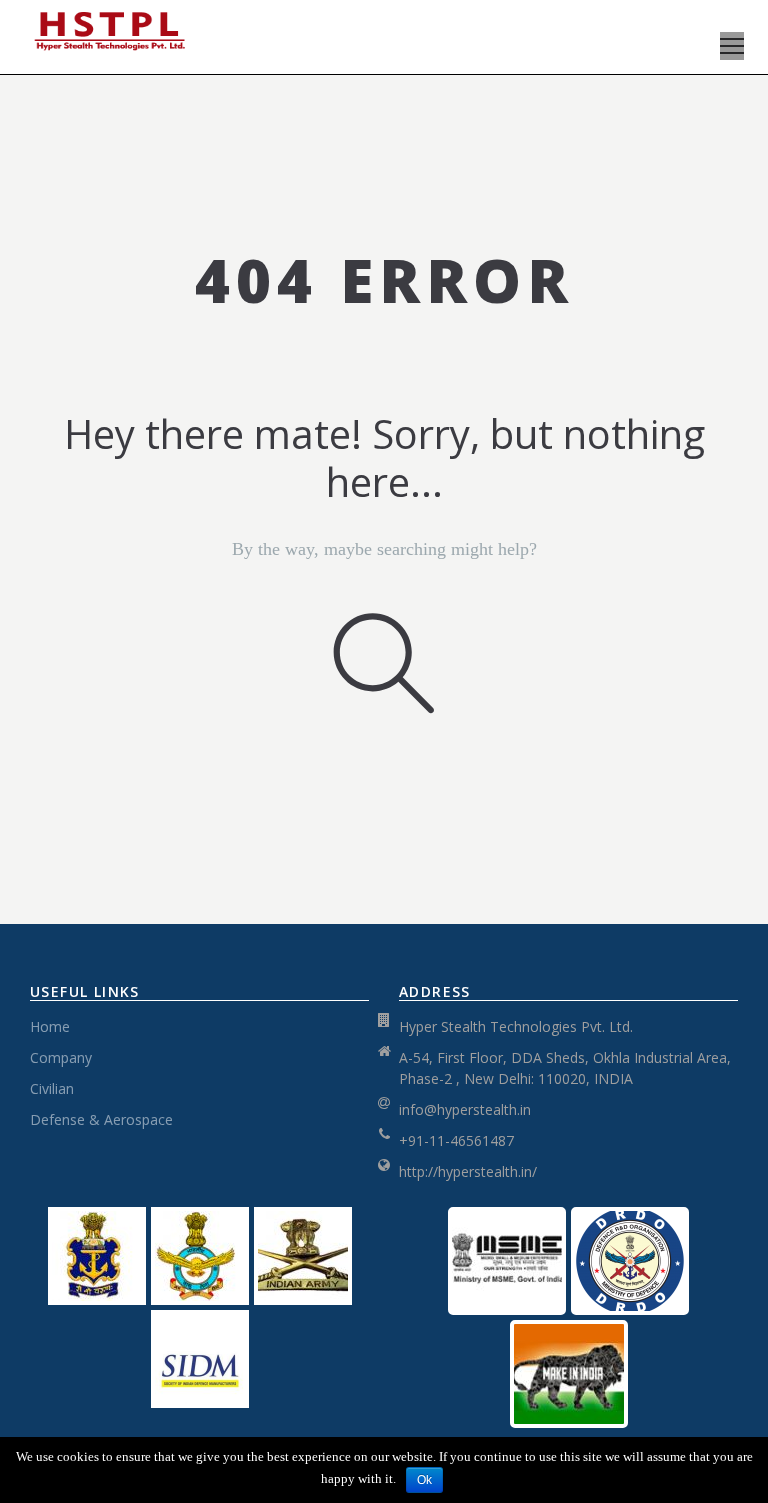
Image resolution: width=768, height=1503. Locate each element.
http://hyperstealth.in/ (468, 1171)
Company (61, 1057)
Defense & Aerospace (101, 1119)
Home (50, 1026)
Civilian (52, 1088)
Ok (424, 1480)
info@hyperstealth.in (465, 1109)
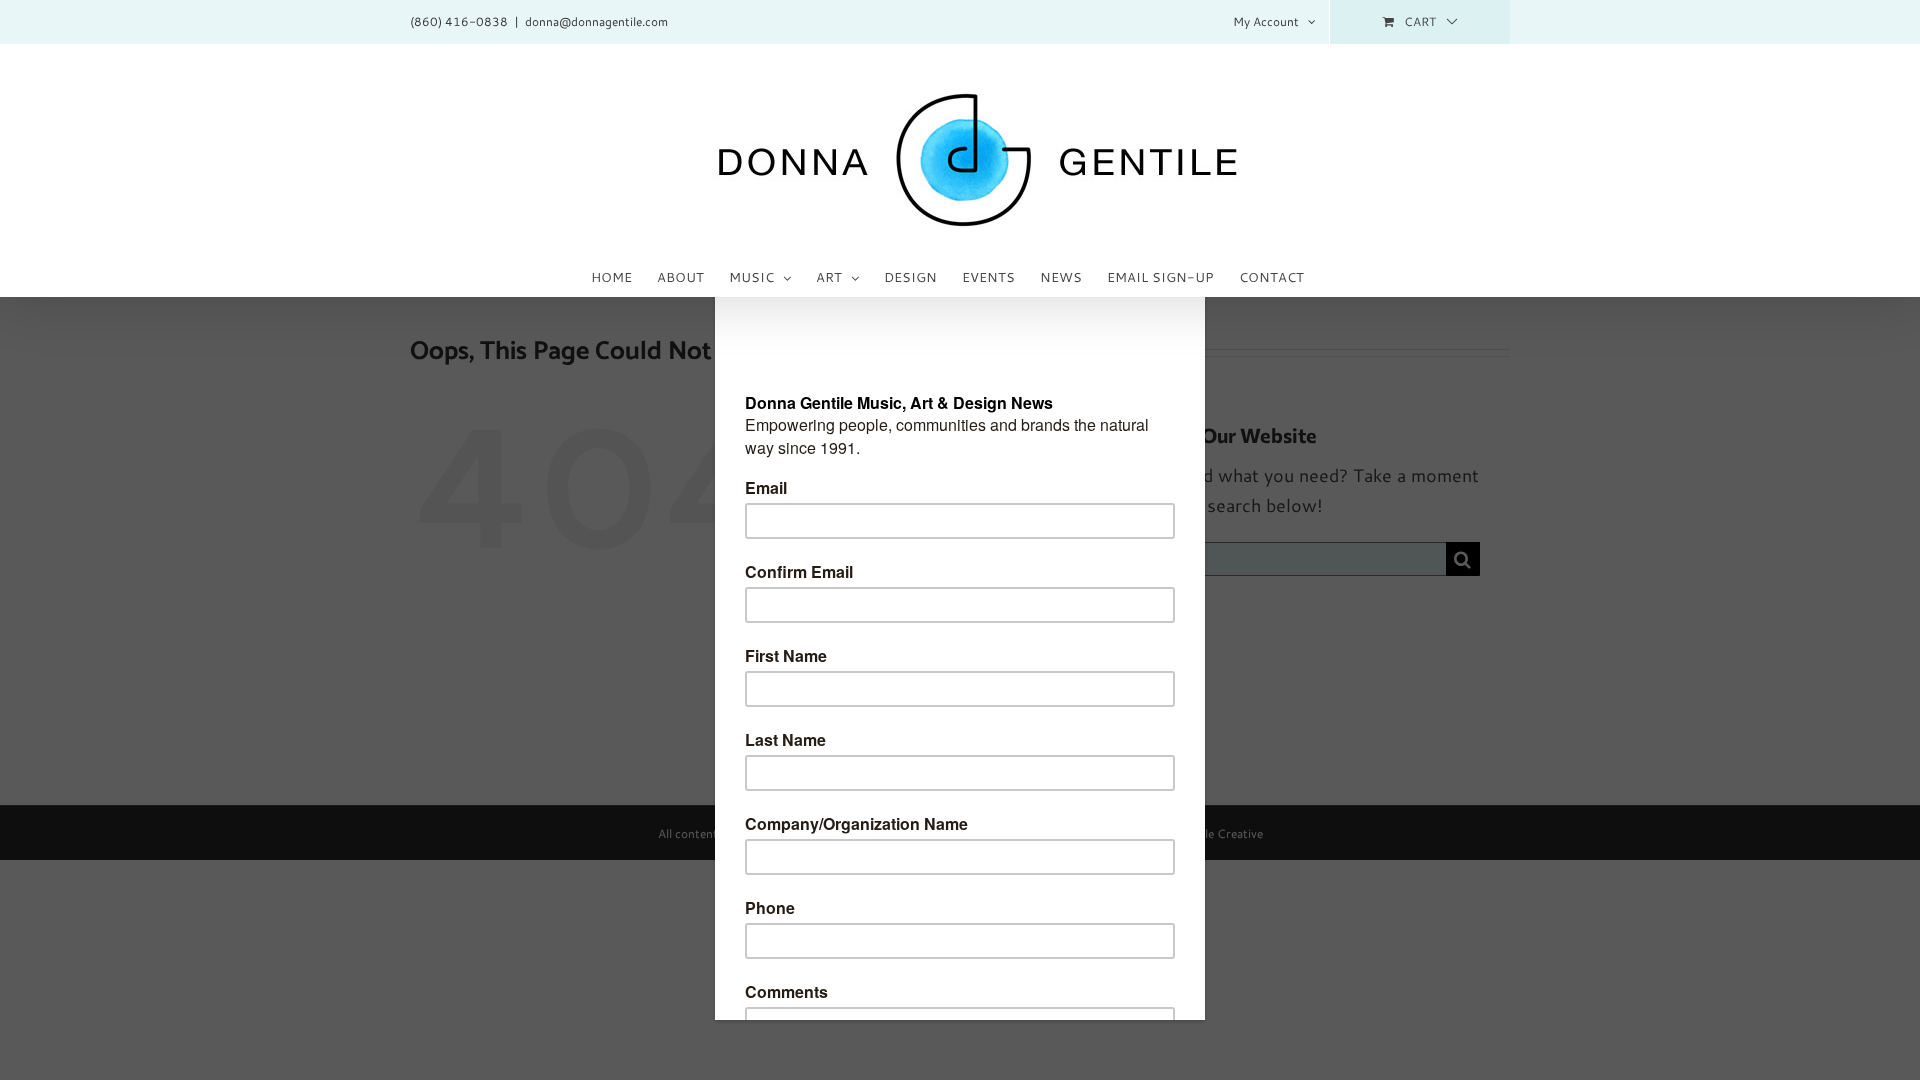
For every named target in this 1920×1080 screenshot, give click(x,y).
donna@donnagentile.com (596, 21)
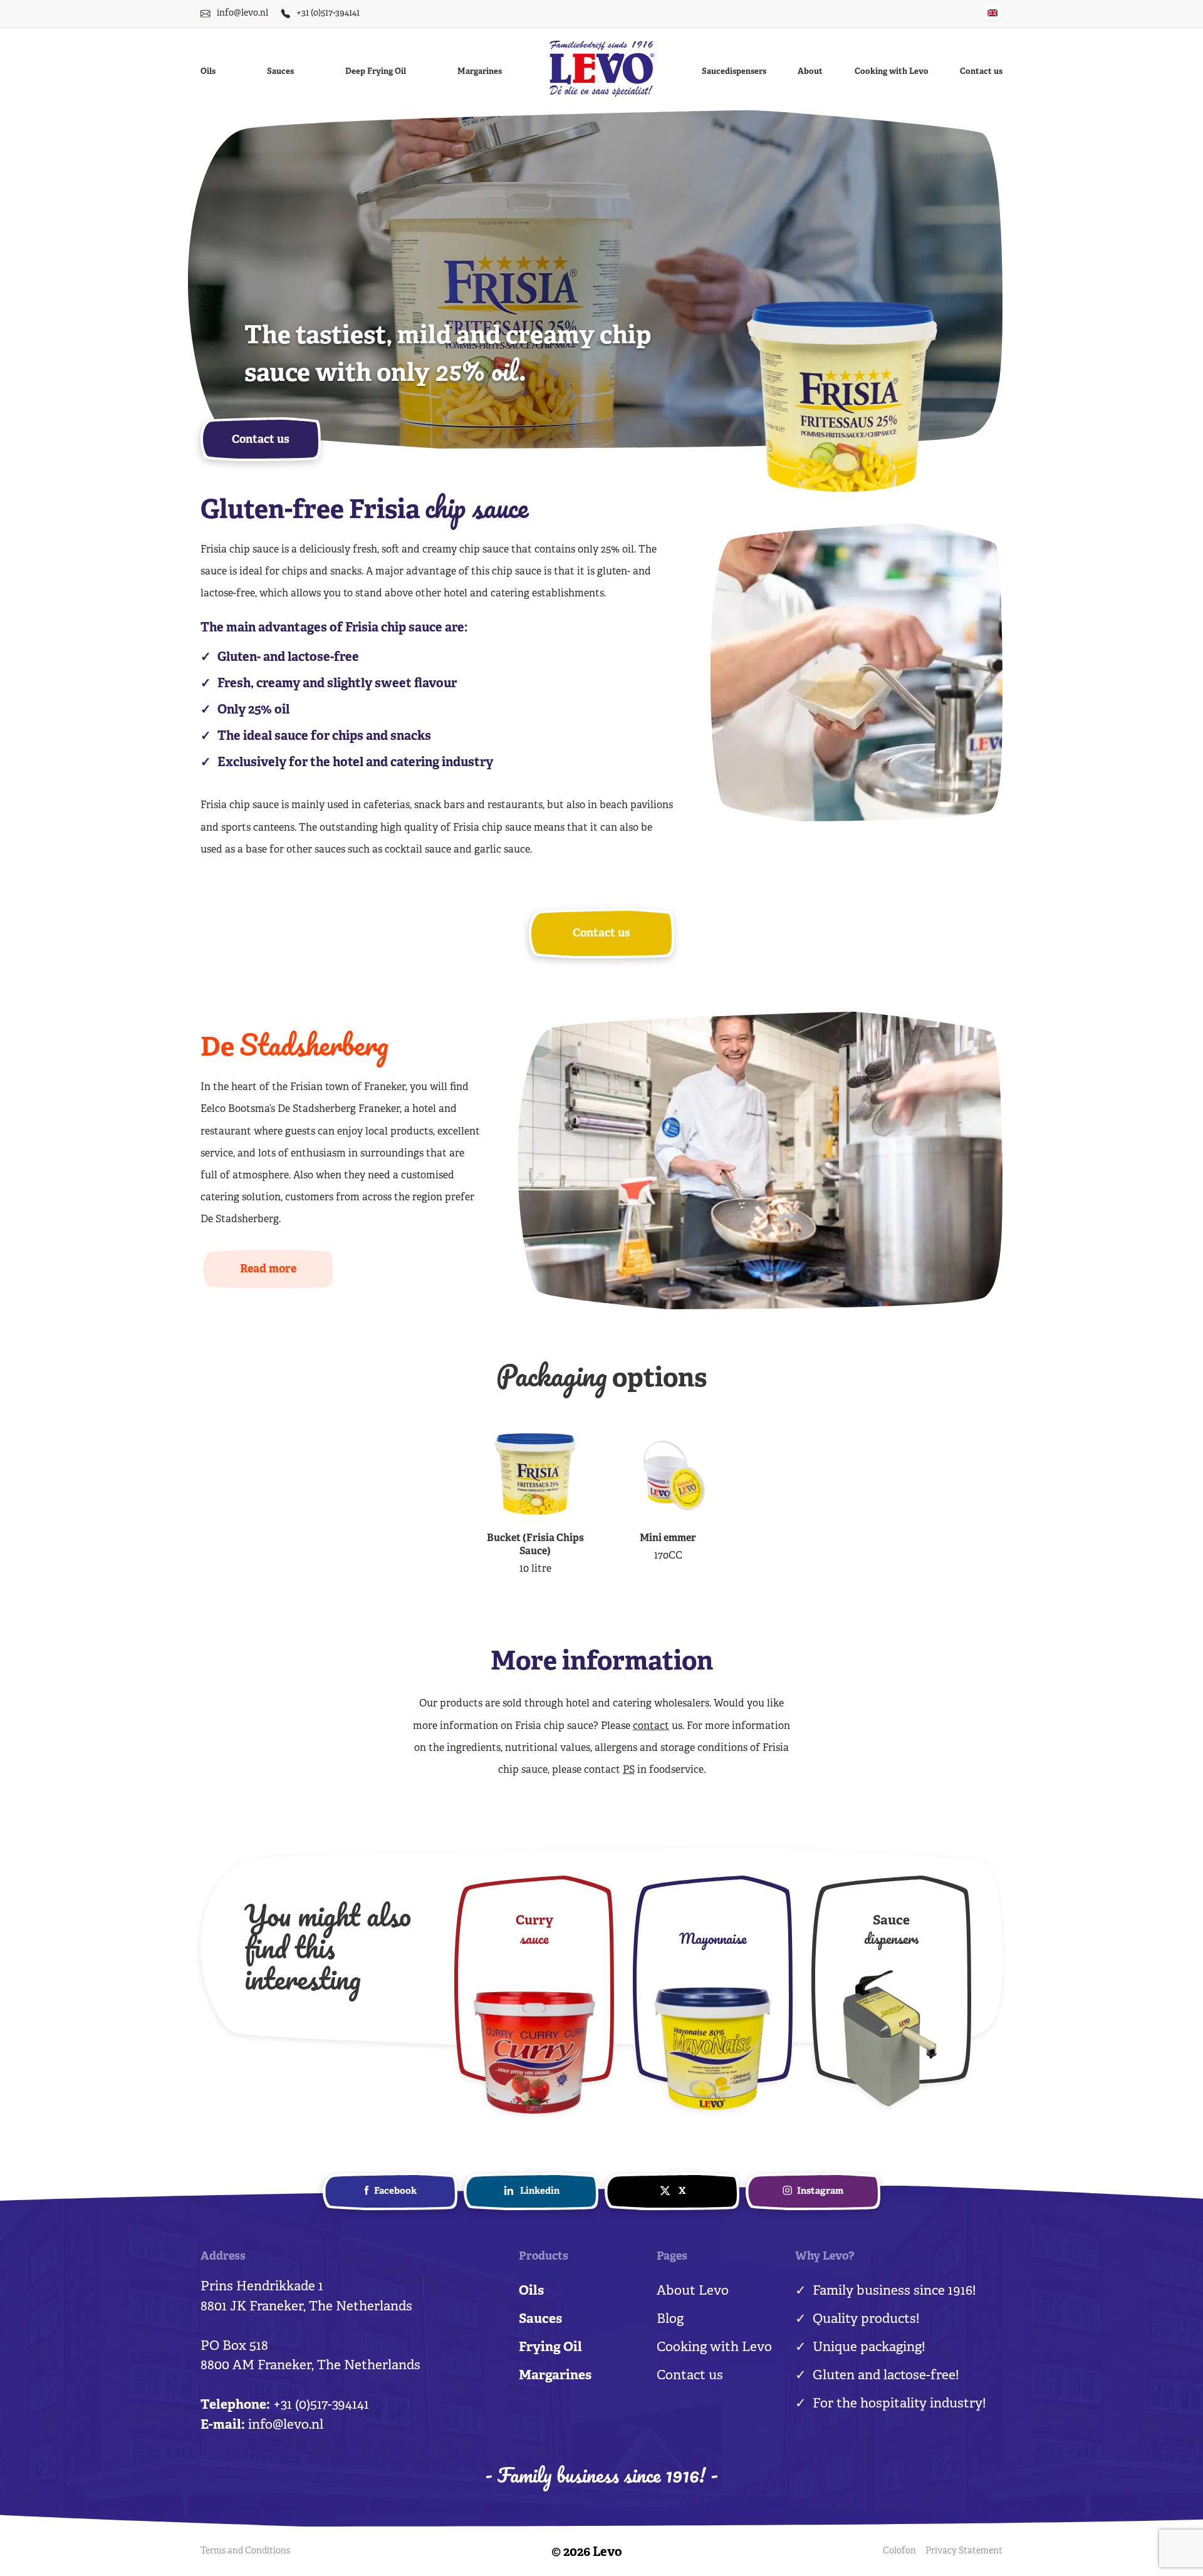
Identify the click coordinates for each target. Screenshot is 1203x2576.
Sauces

* * * * * * *

◆ Activity:
Write out exactly the lines from the line that contains "Civilian (52, 1088)" through the end of the material, including both ends. No pictures belong in the copy.

◆ Solution:
Civilian (52, 1088)
Ok (424, 1480)
info@hyperstealth.in (465, 1109)
For every named target in this 1920×1080 screenshot, give click(x,y).
donna@donnagentile.com (596, 21)
Identify the click coordinates for each target. Screenshot is 1203x2576.
Sauces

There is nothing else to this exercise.